Paul’s Account The oldest account of the resurrection is found in 1 Cor. 15. In that passage Paul recounted a number of postresurrection appearances. He established that the believer’s future resurrection is based on the historicity of Christ’s bodily resurrection. However, the authenticity of Christ’s resurrection is greatly debated.

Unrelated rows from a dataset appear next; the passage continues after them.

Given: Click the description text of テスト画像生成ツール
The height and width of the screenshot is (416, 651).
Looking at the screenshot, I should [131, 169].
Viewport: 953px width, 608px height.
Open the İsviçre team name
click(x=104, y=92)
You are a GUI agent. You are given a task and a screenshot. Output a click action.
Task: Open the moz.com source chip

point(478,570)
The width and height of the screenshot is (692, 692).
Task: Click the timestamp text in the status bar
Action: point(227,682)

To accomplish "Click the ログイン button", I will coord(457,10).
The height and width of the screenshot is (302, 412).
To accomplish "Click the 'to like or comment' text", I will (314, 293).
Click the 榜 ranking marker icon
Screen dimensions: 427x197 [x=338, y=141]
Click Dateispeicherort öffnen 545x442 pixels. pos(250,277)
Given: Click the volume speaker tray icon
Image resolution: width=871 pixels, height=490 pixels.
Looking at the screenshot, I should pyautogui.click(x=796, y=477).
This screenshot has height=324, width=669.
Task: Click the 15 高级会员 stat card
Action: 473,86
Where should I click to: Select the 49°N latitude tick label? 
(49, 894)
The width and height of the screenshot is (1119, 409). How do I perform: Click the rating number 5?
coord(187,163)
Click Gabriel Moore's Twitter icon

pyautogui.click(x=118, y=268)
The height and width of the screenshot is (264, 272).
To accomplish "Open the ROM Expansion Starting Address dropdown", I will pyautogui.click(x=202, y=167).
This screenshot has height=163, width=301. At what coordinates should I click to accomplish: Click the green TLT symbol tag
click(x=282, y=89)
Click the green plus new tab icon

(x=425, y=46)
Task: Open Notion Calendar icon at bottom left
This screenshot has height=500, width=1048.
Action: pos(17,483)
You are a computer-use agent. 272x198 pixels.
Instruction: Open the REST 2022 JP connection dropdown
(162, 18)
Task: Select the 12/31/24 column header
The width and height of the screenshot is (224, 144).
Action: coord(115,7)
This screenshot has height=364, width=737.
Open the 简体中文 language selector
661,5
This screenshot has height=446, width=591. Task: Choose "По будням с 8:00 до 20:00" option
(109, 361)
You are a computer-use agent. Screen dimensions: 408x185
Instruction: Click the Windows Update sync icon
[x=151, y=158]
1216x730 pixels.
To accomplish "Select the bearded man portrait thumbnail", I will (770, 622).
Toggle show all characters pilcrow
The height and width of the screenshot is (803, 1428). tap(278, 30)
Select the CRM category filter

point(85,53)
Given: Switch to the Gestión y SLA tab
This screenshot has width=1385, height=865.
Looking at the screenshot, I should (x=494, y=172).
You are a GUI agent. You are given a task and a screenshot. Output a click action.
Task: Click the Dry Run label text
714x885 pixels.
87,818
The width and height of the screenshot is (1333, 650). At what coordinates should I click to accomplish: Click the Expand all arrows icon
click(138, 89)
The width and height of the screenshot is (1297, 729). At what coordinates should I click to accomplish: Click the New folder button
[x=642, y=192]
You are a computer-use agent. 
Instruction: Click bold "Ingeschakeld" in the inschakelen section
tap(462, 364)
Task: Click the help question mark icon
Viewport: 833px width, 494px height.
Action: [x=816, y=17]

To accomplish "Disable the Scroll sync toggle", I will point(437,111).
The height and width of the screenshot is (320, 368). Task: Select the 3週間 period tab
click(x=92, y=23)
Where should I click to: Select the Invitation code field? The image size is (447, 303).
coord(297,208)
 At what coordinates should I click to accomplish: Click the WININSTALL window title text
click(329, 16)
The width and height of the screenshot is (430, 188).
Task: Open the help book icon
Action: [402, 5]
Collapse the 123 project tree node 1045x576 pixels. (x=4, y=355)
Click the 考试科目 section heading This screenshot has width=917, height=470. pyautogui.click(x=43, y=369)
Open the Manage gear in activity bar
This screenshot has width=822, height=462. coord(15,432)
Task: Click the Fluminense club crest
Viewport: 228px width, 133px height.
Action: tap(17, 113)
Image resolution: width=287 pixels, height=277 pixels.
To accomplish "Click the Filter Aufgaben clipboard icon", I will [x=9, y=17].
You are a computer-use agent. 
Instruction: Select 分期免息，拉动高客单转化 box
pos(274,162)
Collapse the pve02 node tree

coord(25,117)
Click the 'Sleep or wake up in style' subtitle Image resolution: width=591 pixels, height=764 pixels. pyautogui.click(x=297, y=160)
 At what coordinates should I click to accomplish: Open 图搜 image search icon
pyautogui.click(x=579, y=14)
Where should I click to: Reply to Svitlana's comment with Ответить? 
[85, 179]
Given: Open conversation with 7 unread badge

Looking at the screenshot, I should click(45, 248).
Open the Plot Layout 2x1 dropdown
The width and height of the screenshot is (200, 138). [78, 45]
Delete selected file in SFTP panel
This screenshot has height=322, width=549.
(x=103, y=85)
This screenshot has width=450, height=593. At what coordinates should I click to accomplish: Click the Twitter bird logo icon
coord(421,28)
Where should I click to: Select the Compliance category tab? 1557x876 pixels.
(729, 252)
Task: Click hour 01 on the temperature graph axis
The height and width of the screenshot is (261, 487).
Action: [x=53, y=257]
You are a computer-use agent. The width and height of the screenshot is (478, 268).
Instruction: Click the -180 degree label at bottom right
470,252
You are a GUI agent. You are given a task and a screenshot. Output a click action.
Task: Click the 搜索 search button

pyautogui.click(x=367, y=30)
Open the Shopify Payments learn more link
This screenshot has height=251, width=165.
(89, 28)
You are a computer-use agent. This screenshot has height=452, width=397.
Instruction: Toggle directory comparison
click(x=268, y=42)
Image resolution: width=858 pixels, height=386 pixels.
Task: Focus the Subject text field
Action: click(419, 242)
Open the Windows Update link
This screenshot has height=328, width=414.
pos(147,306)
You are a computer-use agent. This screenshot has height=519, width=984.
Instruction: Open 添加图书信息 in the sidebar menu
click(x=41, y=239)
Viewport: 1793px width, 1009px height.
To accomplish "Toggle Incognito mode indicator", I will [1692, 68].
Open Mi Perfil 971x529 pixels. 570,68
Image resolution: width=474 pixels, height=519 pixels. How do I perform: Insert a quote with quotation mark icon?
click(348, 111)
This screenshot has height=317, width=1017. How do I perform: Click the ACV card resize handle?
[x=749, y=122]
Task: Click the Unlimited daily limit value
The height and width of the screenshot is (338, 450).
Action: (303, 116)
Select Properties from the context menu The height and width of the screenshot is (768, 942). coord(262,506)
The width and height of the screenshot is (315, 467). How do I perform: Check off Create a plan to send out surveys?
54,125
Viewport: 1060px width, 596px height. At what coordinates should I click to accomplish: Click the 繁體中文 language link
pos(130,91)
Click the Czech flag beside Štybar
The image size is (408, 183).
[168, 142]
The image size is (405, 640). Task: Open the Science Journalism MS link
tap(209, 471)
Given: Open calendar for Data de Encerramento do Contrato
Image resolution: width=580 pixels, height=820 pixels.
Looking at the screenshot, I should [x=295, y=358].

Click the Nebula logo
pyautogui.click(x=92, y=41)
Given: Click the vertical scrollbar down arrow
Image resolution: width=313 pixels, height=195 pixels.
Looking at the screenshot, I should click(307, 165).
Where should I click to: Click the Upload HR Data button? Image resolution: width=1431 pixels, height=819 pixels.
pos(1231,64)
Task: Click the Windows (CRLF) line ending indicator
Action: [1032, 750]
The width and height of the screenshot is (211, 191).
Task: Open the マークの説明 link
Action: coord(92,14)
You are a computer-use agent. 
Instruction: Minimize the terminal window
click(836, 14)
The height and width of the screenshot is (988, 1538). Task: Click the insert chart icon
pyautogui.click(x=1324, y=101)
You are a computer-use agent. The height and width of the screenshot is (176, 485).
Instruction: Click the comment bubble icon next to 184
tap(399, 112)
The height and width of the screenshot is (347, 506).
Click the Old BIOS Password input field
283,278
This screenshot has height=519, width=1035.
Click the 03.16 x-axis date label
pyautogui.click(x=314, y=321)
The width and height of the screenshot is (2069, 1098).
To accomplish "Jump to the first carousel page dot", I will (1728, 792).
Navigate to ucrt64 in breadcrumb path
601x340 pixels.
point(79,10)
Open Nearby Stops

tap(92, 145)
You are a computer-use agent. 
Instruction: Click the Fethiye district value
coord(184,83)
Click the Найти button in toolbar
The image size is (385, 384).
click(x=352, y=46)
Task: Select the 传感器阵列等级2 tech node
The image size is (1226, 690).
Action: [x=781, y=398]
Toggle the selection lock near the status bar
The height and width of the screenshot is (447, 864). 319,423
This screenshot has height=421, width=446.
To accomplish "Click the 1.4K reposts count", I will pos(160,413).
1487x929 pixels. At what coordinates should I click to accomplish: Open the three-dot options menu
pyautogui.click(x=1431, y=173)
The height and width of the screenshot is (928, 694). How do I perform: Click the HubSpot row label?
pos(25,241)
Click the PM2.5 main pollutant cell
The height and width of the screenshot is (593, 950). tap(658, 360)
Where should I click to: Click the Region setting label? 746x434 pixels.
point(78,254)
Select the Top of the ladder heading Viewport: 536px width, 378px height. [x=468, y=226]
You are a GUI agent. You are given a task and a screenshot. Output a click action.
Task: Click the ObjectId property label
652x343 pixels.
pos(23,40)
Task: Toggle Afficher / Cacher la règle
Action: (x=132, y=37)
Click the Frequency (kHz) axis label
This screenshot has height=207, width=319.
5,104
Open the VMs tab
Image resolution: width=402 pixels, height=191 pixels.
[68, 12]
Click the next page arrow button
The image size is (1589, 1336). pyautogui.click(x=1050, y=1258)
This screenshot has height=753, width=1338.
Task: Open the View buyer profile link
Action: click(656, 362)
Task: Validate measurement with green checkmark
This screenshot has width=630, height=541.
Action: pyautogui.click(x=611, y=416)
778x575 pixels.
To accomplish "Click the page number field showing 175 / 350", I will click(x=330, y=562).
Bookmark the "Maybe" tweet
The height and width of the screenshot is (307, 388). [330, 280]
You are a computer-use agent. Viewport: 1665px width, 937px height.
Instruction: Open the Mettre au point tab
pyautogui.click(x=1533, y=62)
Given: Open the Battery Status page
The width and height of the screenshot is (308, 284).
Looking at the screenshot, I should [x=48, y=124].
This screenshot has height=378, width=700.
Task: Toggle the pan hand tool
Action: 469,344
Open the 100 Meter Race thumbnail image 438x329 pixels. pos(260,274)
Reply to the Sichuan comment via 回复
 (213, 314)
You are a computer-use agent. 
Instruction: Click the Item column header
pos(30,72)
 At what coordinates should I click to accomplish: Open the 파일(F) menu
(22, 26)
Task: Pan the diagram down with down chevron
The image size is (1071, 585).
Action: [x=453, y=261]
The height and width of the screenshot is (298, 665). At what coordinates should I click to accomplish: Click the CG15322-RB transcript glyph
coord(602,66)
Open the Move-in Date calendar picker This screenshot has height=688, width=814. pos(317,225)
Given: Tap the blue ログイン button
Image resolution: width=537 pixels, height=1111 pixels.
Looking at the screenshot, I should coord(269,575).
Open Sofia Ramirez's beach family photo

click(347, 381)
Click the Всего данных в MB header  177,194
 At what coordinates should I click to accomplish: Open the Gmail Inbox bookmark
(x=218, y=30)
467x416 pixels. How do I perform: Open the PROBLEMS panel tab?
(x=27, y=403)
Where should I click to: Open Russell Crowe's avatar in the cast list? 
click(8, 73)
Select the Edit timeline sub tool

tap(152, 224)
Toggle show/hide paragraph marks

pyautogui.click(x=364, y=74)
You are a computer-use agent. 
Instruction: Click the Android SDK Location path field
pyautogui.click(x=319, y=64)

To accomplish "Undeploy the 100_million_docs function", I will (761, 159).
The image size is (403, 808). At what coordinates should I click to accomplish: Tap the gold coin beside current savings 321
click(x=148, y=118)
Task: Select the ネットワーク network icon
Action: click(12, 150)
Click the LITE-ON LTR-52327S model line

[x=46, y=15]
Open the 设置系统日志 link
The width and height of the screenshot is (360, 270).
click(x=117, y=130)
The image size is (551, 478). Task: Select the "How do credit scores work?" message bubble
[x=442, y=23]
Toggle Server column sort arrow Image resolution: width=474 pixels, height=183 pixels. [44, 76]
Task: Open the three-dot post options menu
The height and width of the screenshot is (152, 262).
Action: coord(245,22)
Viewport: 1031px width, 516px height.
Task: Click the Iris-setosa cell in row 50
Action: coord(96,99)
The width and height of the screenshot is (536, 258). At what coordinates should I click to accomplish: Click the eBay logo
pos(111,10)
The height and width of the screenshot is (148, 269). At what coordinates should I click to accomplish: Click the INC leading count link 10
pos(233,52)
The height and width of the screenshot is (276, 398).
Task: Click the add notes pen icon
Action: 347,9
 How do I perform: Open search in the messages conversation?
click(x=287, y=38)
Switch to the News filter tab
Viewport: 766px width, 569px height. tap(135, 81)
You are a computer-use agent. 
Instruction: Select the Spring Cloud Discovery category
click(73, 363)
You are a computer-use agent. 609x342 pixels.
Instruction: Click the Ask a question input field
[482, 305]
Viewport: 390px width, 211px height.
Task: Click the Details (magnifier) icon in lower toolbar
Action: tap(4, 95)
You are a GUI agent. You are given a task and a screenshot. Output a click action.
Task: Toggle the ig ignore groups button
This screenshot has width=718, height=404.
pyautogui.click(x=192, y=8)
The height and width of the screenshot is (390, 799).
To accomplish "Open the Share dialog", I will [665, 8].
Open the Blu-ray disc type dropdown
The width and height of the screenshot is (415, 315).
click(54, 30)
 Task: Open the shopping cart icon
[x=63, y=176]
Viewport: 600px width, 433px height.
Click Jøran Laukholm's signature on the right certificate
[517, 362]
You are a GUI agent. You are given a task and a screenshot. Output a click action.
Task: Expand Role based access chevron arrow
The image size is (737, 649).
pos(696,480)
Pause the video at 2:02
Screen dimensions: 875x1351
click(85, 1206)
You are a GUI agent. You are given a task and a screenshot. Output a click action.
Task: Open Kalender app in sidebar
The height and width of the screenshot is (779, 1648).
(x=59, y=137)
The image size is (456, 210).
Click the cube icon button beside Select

Response of Critics Since the 19th century scholars have questioned the historicity of the resurrection of Jesus. Some have argued that the women and disciples went to the wrong tomb. The problem with this argument is that the Jewish leadership could have presented the corpse of Jesus in response to the proclamation of the resurrection. Surely they knew the location of the tomb. Another proposed alternative is that the disciples stole the body of Jesus. It is unlikely that the disciples would have stolen the body and thereby invented a story for which they were willing to suffer persecution and martyrdom. Still others contend that Jesus never really died on the cross but He merely “swooned” and later in the coolness of the tomb revived enough to escape. This proposal fails to take seriously the severe beatings Jesus endured, the horrific process of crucifixion, the recognition by a centurion that He was dead (Mark 15:39), as well as the piercing of His side to confirm His death (John 19:32–34). Another suggestion by skeptics is that Jesus continued to live after His crucifixion in some “spiritual” sense but that this did not involve a bodily resurrection. However, the biblical evidence for corporeality is very strong (Luke 24:40–43; John 20:27). Finally, some scholars have compared the resurrection appearances to hallucinations. However, the NT gives evidence of appearances in various places to numerous people, even 500 at one time (1 Cor. 15:6). This proposal also fails to acknowledge that the disciples were psychologically unprepared for the resurrection and actually disbelieved the initial reports.
The evidence in favor of the historicity of the bodily resurrection of Jesus is very strong. The evidence for the empty tomb is weighty. First, the story of the empty tomb is found in all four Gospels and is implicit in the early church’s proclamation of the resurrection. How could they preach the bodily resurrection of Jesus if everyone in Jerusalem knew that His body was still in the tomb? Second, it is difficult to believe that the early church would have fabricated the story of the resurrection and then made women the first witnesses to the empty tomb and the resurrection, since women were not considered reliable witnesses in Jewish culture (illustrated by the disciple’s response to them). Third, something incredible must have taken place on that Sunday to cause Jewish believers to begin worshiping on the first day of the week instead of the Sabbath (Acts 20:7; 1 Cor. 16:2; Rev. 1:10). Finally, nothing short of the miracle of the resurrection can explain the postresurrection transformation in the disciples. The biblical record indicates that at the time of Jesus’ arrest they all fled (Mark 14:50). When the women reported that they had seen Jesus, the men did not believe (Luke 24:11), yet these same men were later willing to suffer persecution and martyrdom in order to preach Jesus as the resurrected Lord.